The three languages I mentioned above have the break, and the continue statements for jumping from inside loops, which are really just special cases of goto under different names. TypeScript/JavaScript is particularly blatant, as it allows continue to jump to a flag, i.e. it is just goto renamed, and slightly constrained.

On the whole I’m more in agreement with Dijkstra than Wulf: I think both break (other than in case statements) and continue tend to lead to hard to read code, and are almost never needed. Modern editors make code with nested if statements much more readable, and the condition of an if gives a statement of intent that is missing with the pseudo gotos. Another use of break is to avoid multiple returns – there are times when that’s a good idea, but, in my opinion, there are a lot more occasions when returning as soon as the routine is finished leads to much clearer code. Anthony Steele’s blog post “The Single Return Law” discusses this.

All three of the examples I’ve been looking at make use of break to avoid multiple returns, and two also use continue, all in a very large loop, which makes reading the code, while writing an equivalent tricky.

Of course, other programmers may well disagree, and if the style they’re used to involves using break and continue to perform goto-like jumps to avoid a couple of extra ifs, and returns, maybe they find that more readable.

The three implementations of Pratt’s parser algorithm are also free of comments, though it could be argued that Kladov’s detailed description suffices.
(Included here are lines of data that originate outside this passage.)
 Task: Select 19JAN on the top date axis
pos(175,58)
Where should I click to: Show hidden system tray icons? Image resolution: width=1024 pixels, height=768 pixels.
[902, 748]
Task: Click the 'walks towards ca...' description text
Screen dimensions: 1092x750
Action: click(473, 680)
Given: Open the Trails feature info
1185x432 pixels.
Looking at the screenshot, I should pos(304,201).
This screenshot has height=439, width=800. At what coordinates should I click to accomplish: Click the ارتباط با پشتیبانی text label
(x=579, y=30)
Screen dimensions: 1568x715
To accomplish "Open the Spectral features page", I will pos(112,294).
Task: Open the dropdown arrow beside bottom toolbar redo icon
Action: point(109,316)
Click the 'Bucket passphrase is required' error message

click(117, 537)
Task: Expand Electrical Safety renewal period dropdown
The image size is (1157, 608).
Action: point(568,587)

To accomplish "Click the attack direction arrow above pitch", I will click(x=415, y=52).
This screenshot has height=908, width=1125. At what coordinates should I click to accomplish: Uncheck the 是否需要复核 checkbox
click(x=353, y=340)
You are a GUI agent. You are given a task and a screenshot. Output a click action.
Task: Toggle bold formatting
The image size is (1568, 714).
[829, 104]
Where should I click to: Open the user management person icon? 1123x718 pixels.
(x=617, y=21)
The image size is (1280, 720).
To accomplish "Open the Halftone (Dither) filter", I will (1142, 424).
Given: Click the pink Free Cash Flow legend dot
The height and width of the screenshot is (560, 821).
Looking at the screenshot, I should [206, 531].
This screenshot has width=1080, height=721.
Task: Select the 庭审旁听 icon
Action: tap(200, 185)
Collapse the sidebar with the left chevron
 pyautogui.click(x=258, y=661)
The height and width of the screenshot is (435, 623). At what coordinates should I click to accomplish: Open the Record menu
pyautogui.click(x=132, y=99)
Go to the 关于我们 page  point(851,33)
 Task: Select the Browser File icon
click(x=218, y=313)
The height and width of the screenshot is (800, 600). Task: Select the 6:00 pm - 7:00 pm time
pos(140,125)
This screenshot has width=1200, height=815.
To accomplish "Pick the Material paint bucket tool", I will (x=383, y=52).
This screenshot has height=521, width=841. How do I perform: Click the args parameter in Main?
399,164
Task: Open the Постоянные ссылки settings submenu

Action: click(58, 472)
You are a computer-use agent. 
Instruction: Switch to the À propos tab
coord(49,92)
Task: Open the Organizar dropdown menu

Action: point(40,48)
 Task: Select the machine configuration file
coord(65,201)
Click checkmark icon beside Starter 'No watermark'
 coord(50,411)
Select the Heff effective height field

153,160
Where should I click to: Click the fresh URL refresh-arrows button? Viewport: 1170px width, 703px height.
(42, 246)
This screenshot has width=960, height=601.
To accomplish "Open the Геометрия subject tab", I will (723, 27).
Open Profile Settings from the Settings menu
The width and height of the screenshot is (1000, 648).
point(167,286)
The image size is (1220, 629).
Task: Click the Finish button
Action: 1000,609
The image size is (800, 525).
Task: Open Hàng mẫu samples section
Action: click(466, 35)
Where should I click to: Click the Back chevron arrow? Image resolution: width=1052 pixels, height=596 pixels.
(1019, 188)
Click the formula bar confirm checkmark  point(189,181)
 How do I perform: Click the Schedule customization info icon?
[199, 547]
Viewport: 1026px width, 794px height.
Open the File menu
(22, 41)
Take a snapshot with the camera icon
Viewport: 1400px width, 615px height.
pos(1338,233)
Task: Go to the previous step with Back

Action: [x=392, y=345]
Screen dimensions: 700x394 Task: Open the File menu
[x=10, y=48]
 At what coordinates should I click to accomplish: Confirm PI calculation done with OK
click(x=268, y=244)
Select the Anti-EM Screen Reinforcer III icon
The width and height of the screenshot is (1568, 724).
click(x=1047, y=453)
The use of lots of formatted text describing adjacent pieces of code has some resemblance to Donald Knuth’s Literate Programming, an example of which is in one of Jon Bentley’s programming pearls, “A literate Program”^[³^]. (Note, in the PDF of this there is a translation of := (assignment equals) to ←, which makes the code hard to read for those familiar with Pascal.) However, Knuth’s literate programming created a document that could be processed to create TeX, and hence PDFs for printing, or source code, while this is effectively two separate documents with significant duplication.

In Code Complete, McConnell^[⁴^] has a chapter on “Steps in Building A Routine”, which suggests writing out the process in an English like language, “program design language” or PDL, and then writing the routine. The PDL should give the meaning rather than implementation detail of the code. I’ve found this a useful approach in the past when writing something complex, and the PDL then becomes rather effective comments.

In the end, rather than trying to debug my PHP, I wrote out a PDL like description of the Pratt algorithm, probably rather closer to pseudo-code than McConnell would approve of. This was an easier process than translating direct to PHP, and I was then able to retro-fit that to my PHP, and quickly spotted most of my errors.

Having does this, I realise my own expression algorithm is closer to Dijkstra’s shunting yard than Pratt’s recursive version. At the moment my algorithm and mini-grammar definition don’t support prefix and postfix operators, or the ternary operator ( a ? b : c ), both of which are supported in these examples. I’ll be adding prefix and postfix operators to both the grammar and the interpreter soon. The ternary operator (or rather potential family of operators,) will take a bit of thought. For now it can be included in the PEG grammar rules, but cannot be used inside another expression.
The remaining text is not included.